Newly-Released U.S. Documents Cover Iran 1951-1954
June 26, 2017
The documents include CIA briefings, nearly completely unredacted. They are arranged chronologically. The first document, February 23, 1951, is “Despatch From the Embassy in Iran to the Department of State”. Its subject is “THE POSITION OF THE SOVIETS IN IRAN”.
This material shows us what various people in the U.S. government were thinking. For example, we can read the positions of high officials at a meeting of the National Security Council on March 4, 1953.
Russia under the Tsars made considerable inroads against Persian territory. Iran occupied a position between the Russian and Ottoman Empires. Although Iran had very few communists (the embassy estimated 1 person in a 1,000), indeed Iranians are described by the U.S. embassy as “ruggedly selfish and individualistic”, the U.S. for other reasons feared a communist takeover. One of these is mistaken and imperial ideas about oil, including the ownership of oil and its nationalization within Iran, which meant that Iran was becoming a country more independent of foreign influence and control.
Border regions between empires are usually contested areas. The British and Americans displaced the Ottomans.

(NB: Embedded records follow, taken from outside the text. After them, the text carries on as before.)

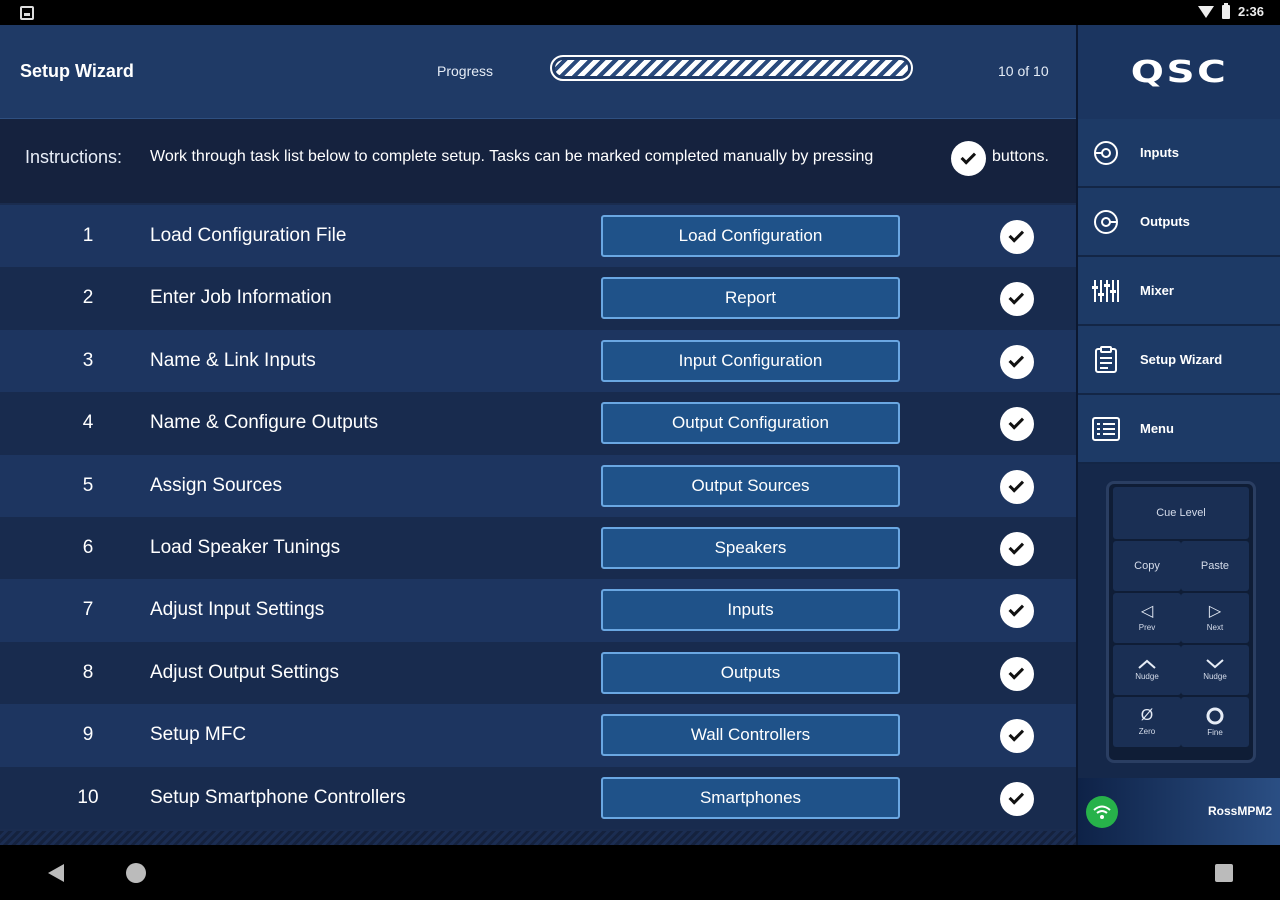 This screenshot has height=900, width=1280. Describe the element at coordinates (1020, 156) in the screenshot. I see `instructions-tail: buttons.` at that location.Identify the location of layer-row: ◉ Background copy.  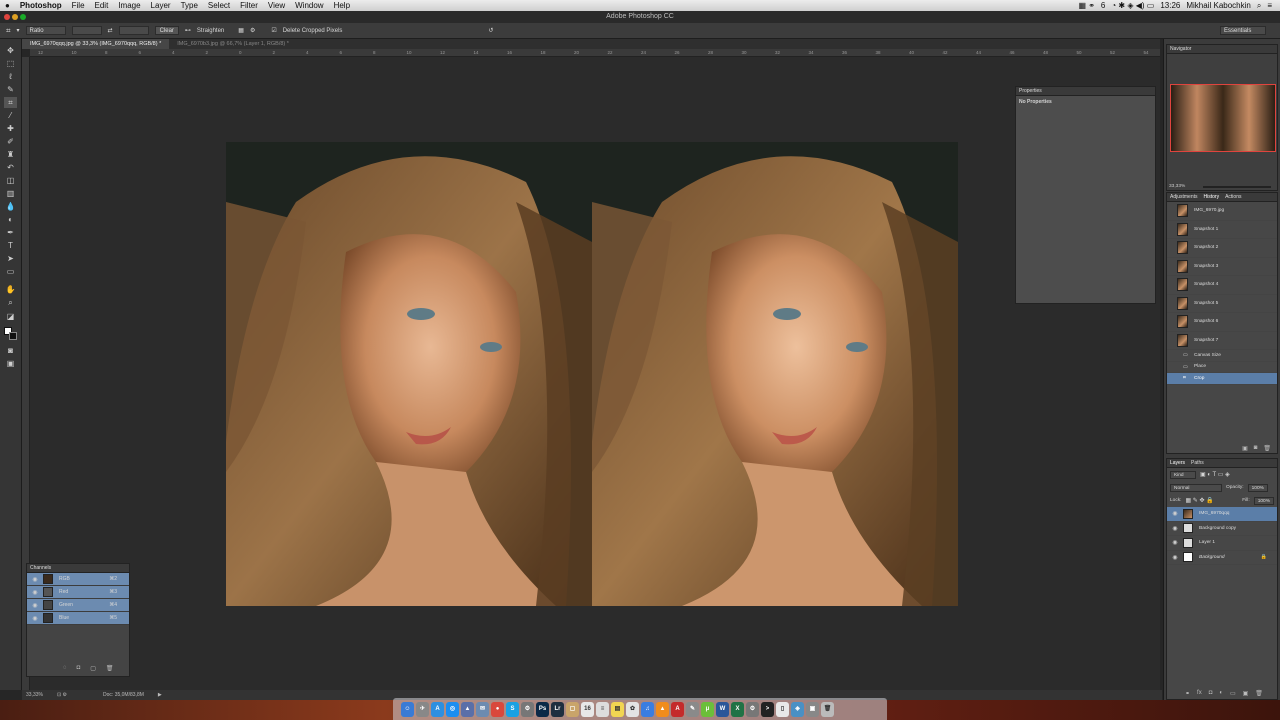
(1222, 529). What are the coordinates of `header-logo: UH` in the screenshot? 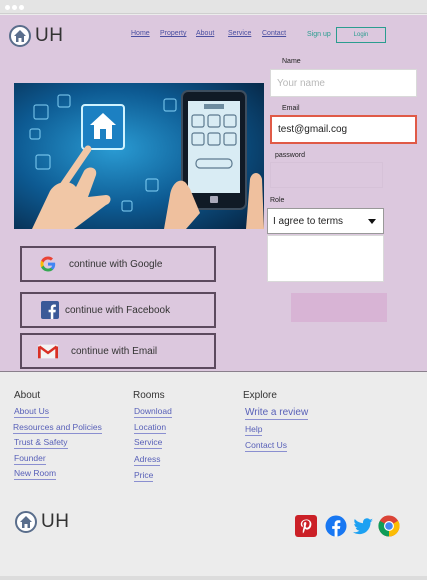 It's located at (36, 36).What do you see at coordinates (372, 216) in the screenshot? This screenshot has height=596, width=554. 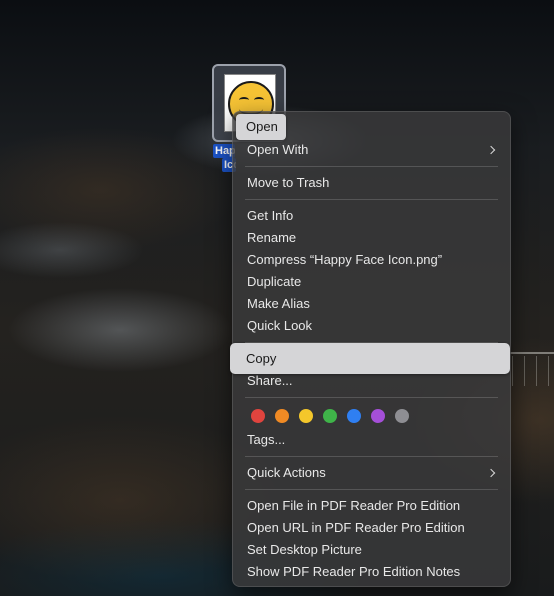 I see `menu-item-get-info: Get Info` at bounding box center [372, 216].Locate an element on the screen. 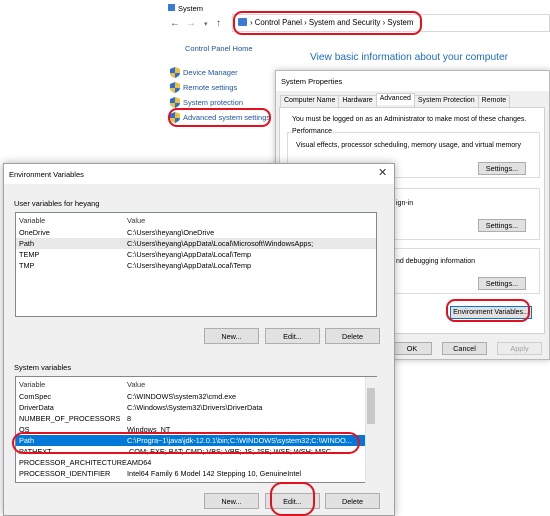 The width and height of the screenshot is (550, 516). close-icon: ✕ is located at coordinates (382, 172).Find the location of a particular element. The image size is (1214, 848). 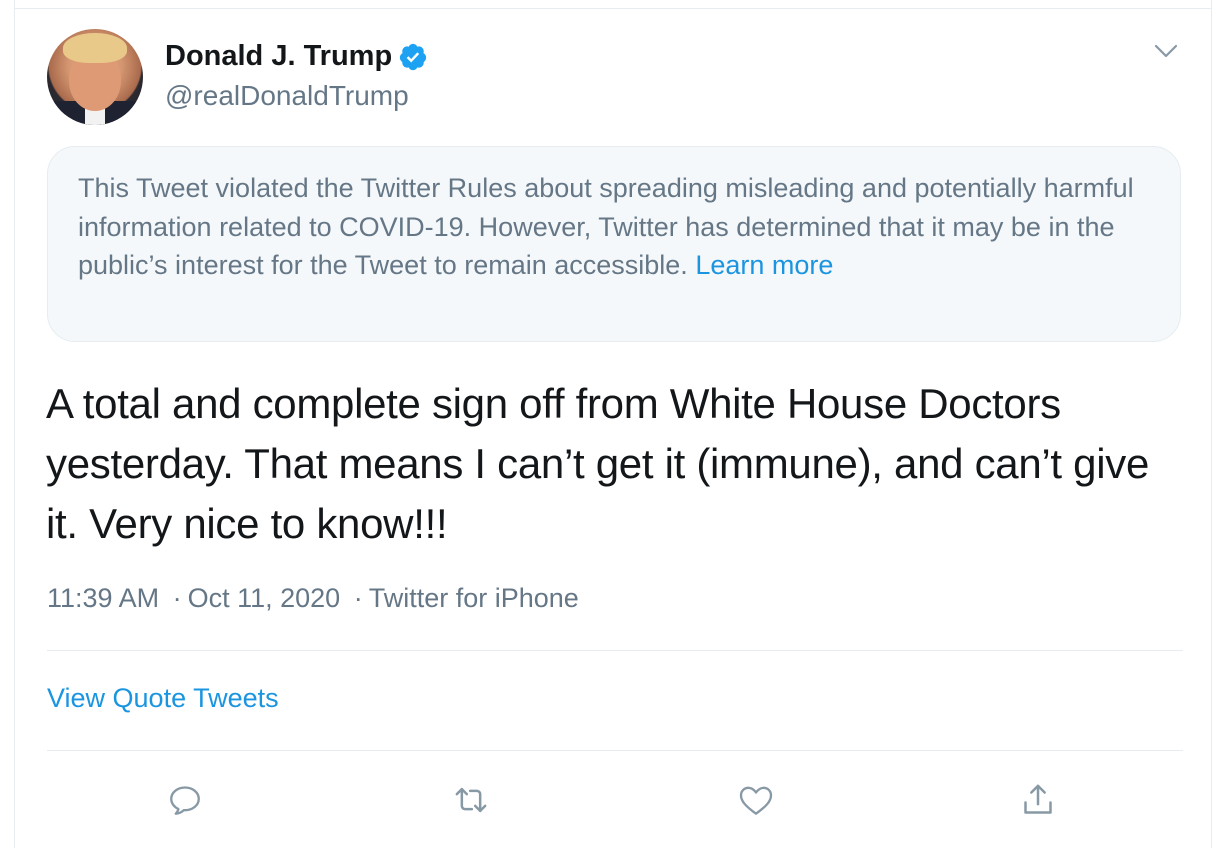

share-icon is located at coordinates (1038, 800).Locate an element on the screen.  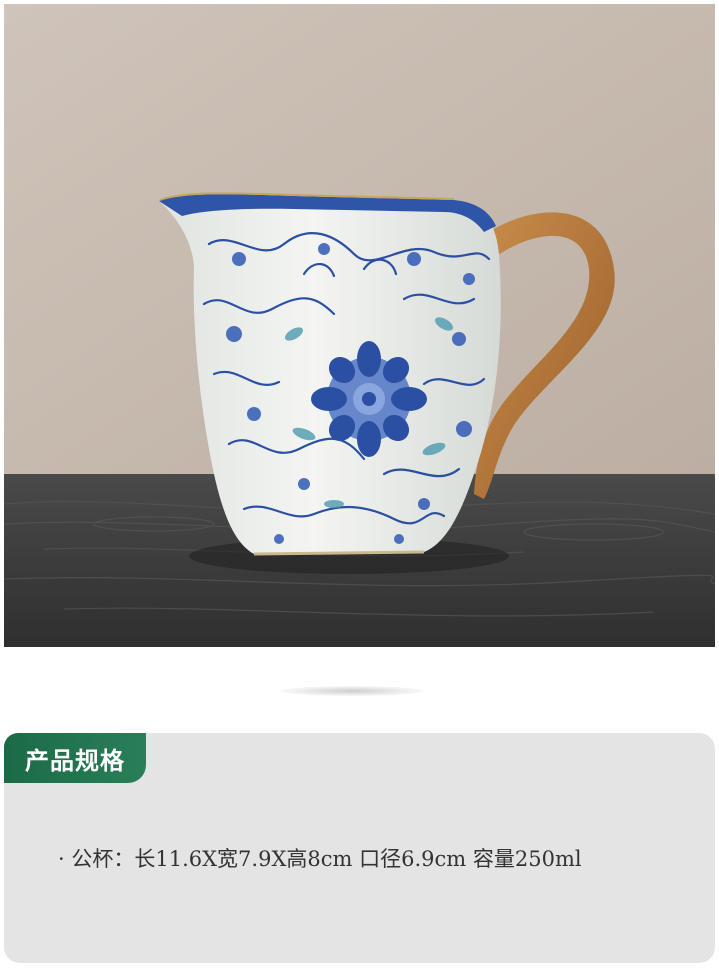
spec-title-tag: 产品规格 is located at coordinates (75, 758).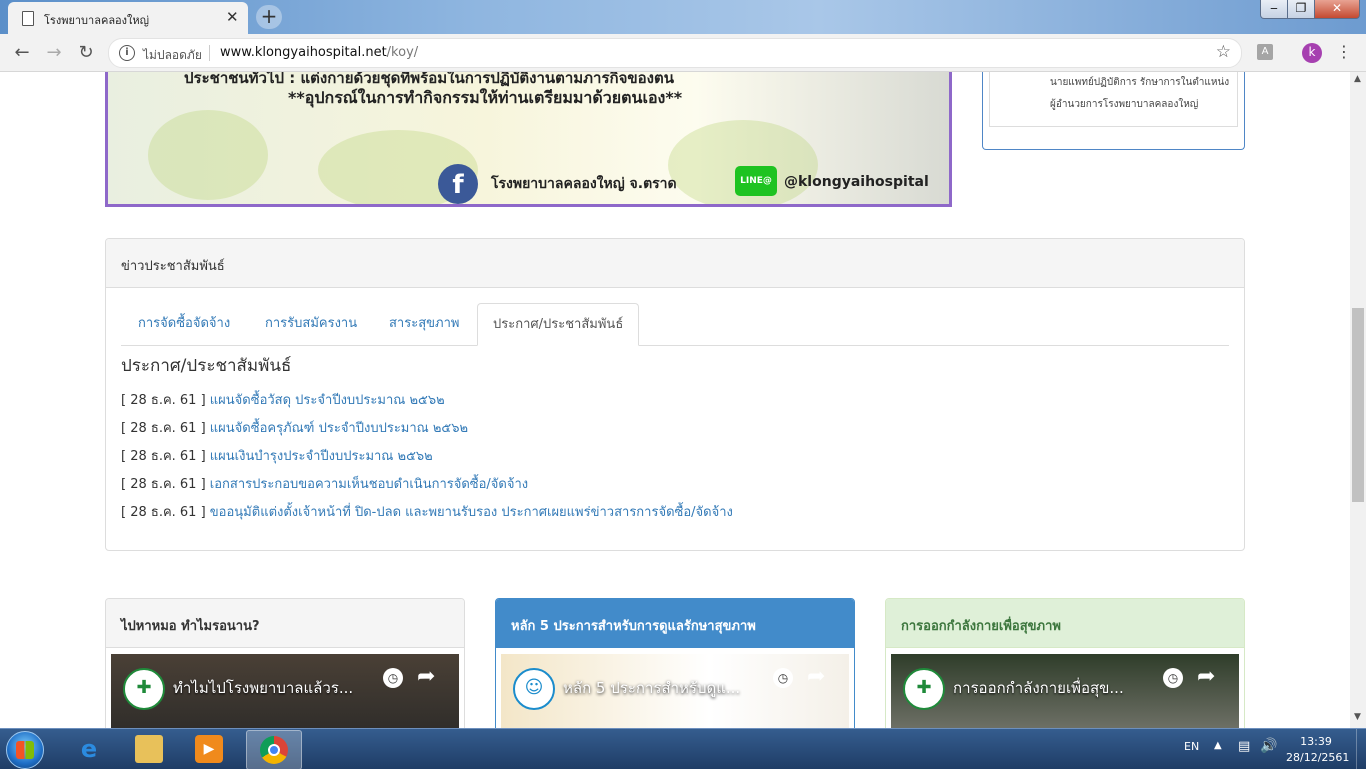 The width and height of the screenshot is (1366, 770). I want to click on scroll-up-icon: ▲, so click(1358, 79).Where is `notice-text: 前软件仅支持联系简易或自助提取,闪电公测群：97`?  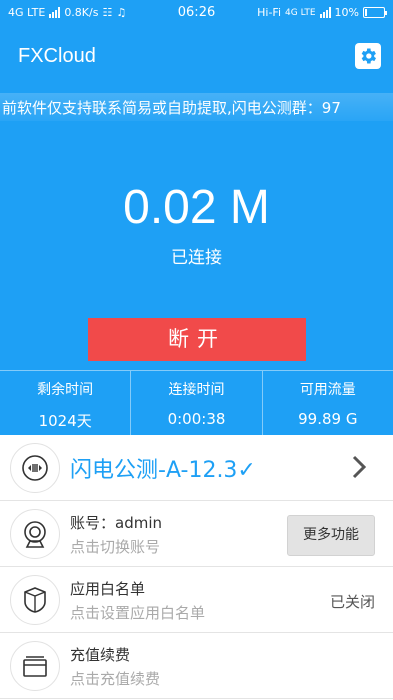
notice-text: 前软件仅支持联系简易或自助提取,闪电公测群：97 is located at coordinates (172, 108). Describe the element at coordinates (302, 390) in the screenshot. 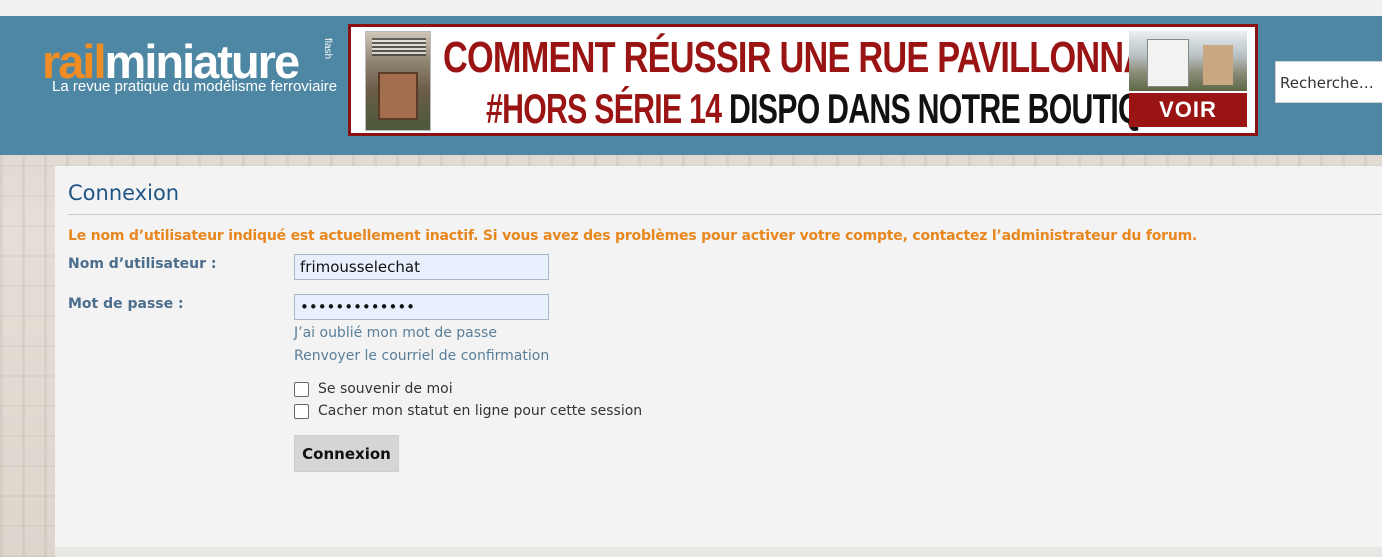

I see `remember-me-checkbox` at that location.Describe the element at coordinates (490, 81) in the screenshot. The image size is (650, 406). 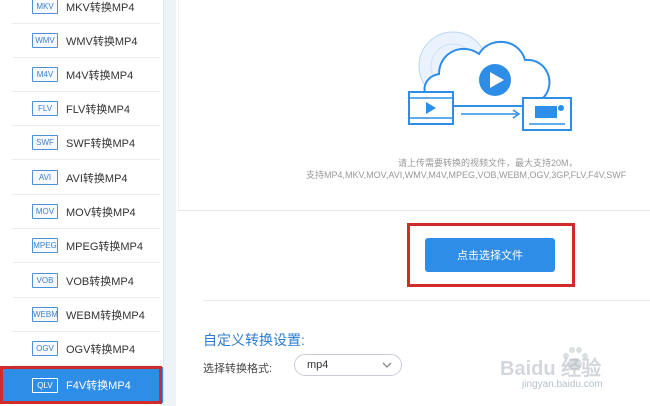
I see `cloud-video-upload-icon` at that location.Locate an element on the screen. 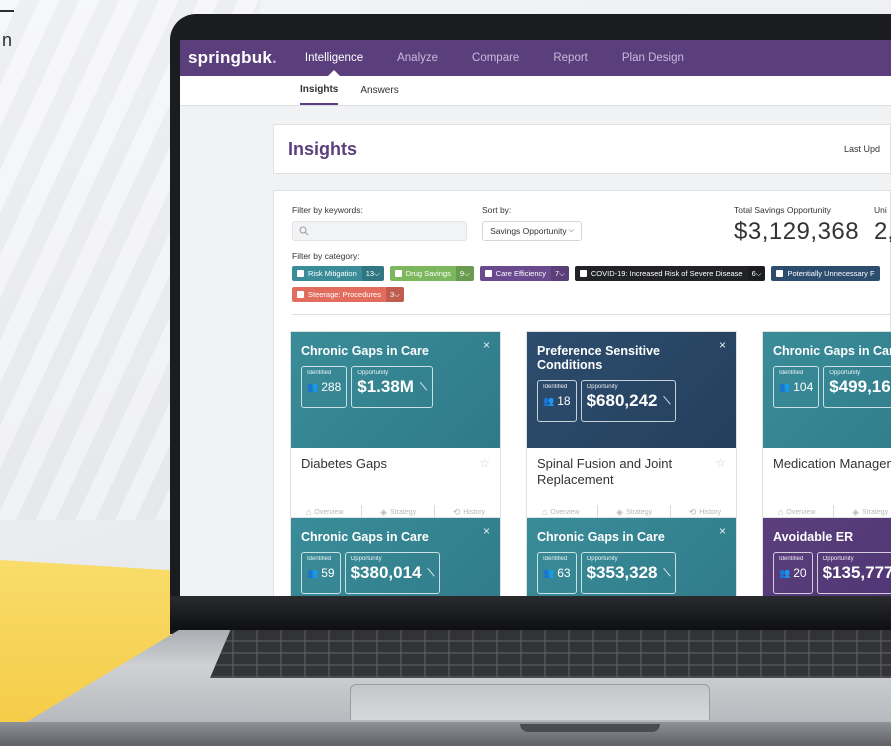  search-icon is located at coordinates (304, 231).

If this sort of geopolitical rivalry still is in place today to some extent, that is, if the U.S. still fears that Russia has designs on Iran’s land, then the U.S. empire, if it acted sensibly, really should be a friend of Iran or at least not actively anti-Iran. The fact is that Russian-Iranian relations are uneasy and marked by distrust, as one would expect after hundreds of years of Russian incursions upon Persia and at least 5 wars between them. Even if Russia has put behind it ideas of expansion into Iran, which is likely, the general suspicion that the U.S. government has toward Russia because of the Soviet past suggests that the U.S. government would not be as antagonistic toward Iran as it is. The solution to the puzzle of sustained U.S. hostility toward Iran is certainly Israel and the special place that the U.S. government has made for Israel in its policies. This special relation has been distorting U.S. government behavior for a long time in the Middle East, including its impact on war-making in Iraq, Libya, Syria and Yemen.